:: Supplied records
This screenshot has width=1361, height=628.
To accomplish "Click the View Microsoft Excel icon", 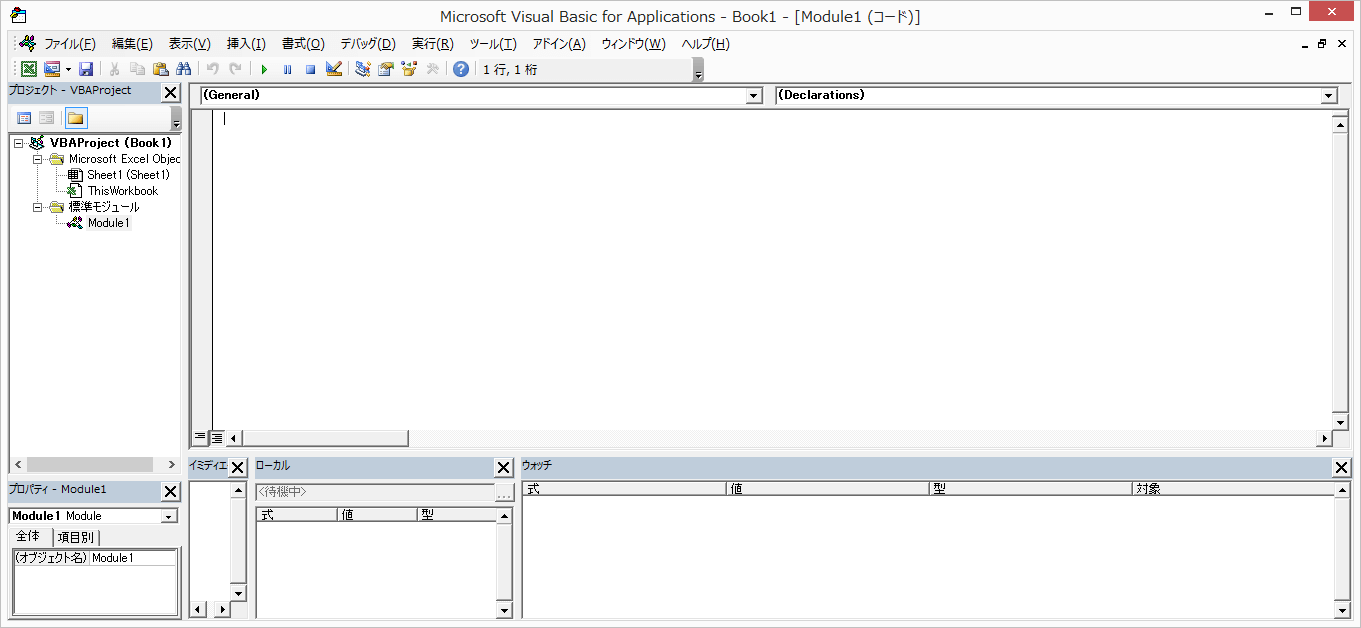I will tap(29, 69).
::::
:: Supplied records
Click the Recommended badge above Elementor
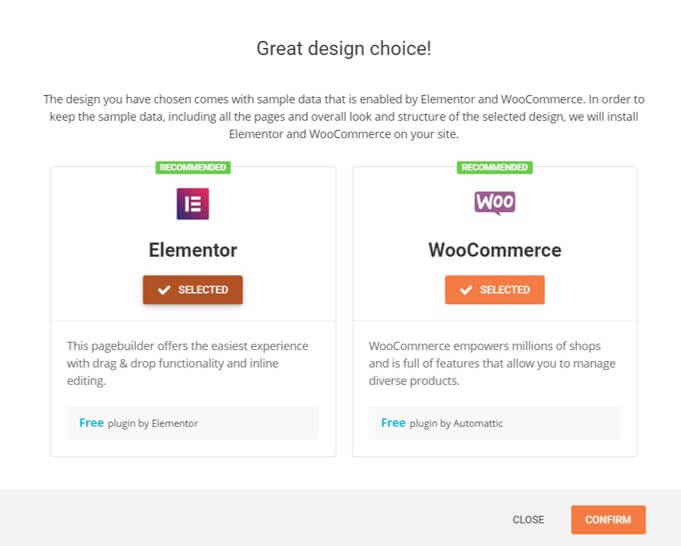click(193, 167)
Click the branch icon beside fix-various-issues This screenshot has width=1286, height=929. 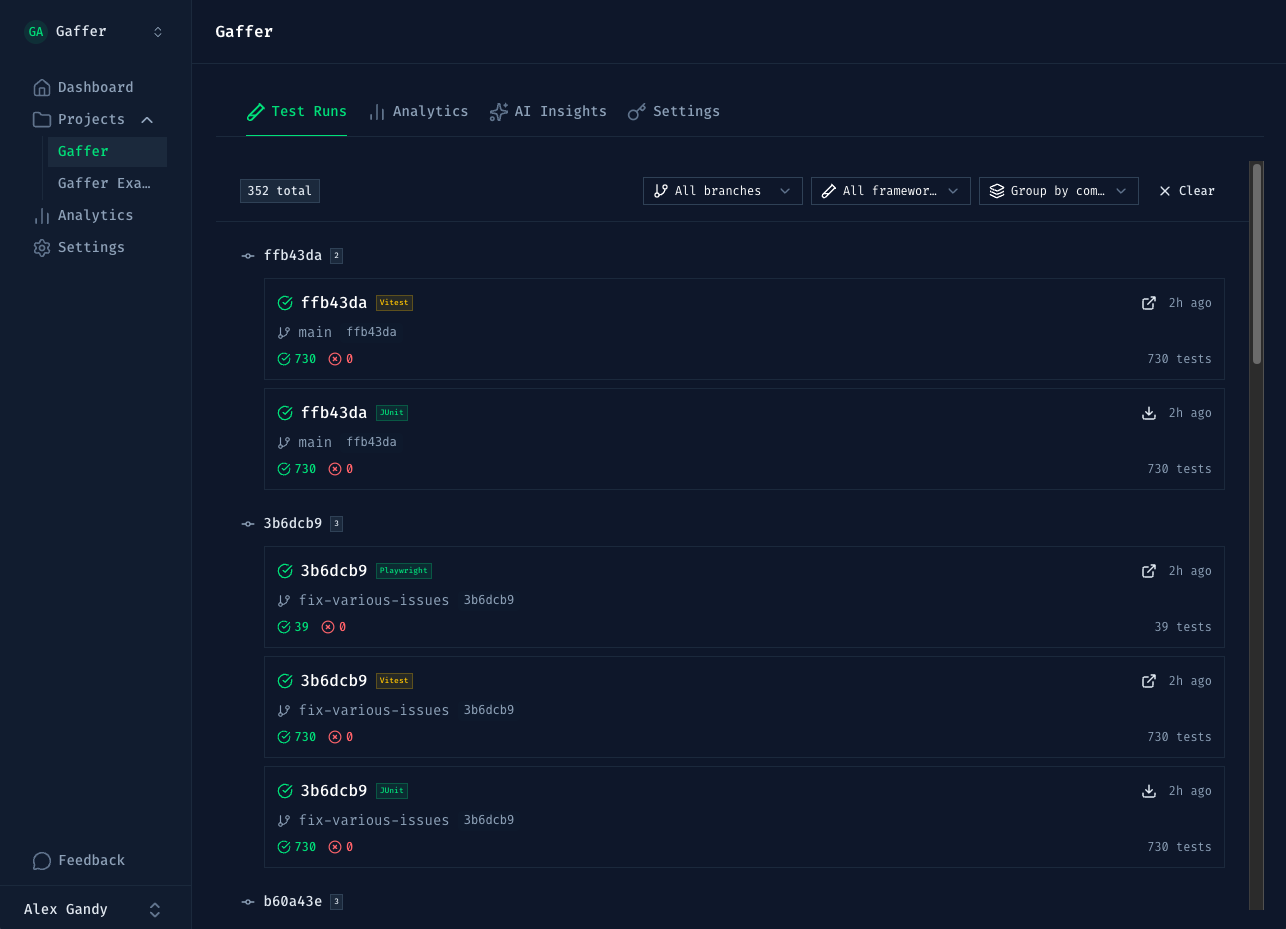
::::
Task objective. The lines to reproduce run from the one above containing "Click the Recommended badge above Elementor" through the one containing "Click the branch". Copy them exactly and leave out all pictures.

Task answer.
Click the Recommended badge above Elementor
click(193, 167)
Click the branch icon beside fix-various-issues This screenshot has width=1286, height=929. 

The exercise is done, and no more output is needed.